Quasi-random sampling for multivariate distributions via generative neural networks
Marius Hofert, Avinash Prasad, Mu Zhu

TL;DR
This paper introduces GMMNs, a neural network-based method for generating quasi-random samples from complex multivariate distributions, enabling efficient variance reduction in expectation estimates, especially for models with intricate dependence structures.
Contribution
The paper presents a novel use of generative moment matching networks to produce quasi-random samples for a wide range of multivariate distributions, surpassing previous limitations.
Findings
Effective variance reduction demonstrated in numerical experiments.
Applicable to real data with complex dependence structures.
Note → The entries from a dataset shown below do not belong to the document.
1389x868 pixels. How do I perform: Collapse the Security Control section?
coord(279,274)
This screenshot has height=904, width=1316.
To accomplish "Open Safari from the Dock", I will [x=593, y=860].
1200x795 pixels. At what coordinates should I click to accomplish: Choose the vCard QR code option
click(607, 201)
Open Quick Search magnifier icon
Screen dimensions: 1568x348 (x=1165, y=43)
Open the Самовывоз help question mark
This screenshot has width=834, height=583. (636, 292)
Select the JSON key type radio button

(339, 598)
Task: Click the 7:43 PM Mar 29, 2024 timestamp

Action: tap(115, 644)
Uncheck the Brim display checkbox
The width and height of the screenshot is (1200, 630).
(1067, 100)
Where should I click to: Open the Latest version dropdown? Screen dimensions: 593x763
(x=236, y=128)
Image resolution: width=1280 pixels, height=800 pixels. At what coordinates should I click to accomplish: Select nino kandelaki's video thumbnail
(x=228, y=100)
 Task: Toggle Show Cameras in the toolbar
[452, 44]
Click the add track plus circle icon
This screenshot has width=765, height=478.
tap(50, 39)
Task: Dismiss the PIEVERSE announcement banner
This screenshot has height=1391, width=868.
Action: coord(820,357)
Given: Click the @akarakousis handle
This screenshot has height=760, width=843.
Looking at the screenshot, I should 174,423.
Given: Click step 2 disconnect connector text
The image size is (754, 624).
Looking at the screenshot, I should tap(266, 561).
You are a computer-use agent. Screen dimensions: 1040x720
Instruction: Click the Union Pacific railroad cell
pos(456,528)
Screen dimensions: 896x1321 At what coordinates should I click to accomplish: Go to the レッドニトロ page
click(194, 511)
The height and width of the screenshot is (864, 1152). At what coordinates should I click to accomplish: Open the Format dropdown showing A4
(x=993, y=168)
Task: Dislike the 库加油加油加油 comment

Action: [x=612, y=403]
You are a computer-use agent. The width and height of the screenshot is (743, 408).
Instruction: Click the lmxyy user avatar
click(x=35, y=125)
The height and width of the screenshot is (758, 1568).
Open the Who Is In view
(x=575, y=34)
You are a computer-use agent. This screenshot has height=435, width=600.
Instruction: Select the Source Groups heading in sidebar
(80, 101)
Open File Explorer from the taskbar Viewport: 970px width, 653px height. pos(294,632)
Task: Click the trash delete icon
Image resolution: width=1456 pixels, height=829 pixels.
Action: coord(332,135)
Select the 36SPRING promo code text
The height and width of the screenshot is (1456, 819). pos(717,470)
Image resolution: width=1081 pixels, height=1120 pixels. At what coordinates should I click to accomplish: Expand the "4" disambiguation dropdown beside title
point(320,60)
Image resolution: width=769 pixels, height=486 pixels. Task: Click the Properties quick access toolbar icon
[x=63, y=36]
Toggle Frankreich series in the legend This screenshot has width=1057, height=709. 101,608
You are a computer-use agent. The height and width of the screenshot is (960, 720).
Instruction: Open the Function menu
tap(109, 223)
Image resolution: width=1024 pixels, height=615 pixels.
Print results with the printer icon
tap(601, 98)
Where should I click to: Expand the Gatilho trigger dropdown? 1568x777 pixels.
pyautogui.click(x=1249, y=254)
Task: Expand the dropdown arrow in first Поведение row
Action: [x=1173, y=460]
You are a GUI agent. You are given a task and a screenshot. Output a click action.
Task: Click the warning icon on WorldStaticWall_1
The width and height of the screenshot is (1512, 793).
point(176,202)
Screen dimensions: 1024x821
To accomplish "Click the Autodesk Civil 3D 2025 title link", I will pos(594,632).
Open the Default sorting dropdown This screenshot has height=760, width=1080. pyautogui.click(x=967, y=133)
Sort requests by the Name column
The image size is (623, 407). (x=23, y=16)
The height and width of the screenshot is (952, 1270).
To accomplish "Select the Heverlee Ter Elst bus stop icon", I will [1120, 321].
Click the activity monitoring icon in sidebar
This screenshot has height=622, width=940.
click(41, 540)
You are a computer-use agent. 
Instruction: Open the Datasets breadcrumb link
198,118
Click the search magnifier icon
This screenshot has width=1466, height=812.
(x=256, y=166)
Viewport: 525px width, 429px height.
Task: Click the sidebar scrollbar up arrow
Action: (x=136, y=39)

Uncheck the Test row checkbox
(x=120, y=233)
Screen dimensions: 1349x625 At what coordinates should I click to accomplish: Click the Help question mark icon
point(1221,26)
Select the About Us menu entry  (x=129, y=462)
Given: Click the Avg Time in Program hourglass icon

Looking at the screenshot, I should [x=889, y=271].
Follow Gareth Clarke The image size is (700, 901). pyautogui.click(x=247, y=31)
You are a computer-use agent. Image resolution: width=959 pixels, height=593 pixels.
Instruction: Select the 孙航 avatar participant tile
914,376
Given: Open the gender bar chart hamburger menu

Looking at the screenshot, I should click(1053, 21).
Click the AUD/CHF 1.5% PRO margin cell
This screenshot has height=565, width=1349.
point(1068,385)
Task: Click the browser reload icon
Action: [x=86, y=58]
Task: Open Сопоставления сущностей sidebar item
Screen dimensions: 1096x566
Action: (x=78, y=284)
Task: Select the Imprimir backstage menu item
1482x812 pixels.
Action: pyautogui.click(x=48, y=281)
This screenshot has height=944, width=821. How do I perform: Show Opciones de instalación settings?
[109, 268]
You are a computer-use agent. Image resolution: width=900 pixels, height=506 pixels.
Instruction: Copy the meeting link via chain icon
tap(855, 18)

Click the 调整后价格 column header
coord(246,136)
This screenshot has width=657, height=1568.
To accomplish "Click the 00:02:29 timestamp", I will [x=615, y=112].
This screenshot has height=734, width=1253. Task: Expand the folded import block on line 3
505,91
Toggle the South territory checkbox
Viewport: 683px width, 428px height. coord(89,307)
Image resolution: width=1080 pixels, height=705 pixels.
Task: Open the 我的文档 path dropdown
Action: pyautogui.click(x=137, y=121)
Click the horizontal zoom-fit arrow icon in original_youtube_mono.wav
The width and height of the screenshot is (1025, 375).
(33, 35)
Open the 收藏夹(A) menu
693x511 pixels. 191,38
Fast and flexible sampling method suitable for risk management applications.
Abstract
Generative moment matching networks (GMMNs) are introduced for generating quasi-random samples from multivariate models with any underlying copula in order to compute estimates under variance reduction. So far, quasi-random sampling for multivariate distributions required a careful design, exploiting specific properties (such as conditional distributions) of the implied parametric copula or the underlying quasi-Monte Carlo (QMC) point set, and was only tractable for a small number of models. Utilizing GMMNs allows one to construct quasi-random samples for a much larger variety of multivariate distributions without such restrictions, including empirical ones from real data with dependence structures not well captured by parametric copulas. Once trained on pseudo-random samples from a parametric model or on real data, these neural networks only require a multivariate standard uniform…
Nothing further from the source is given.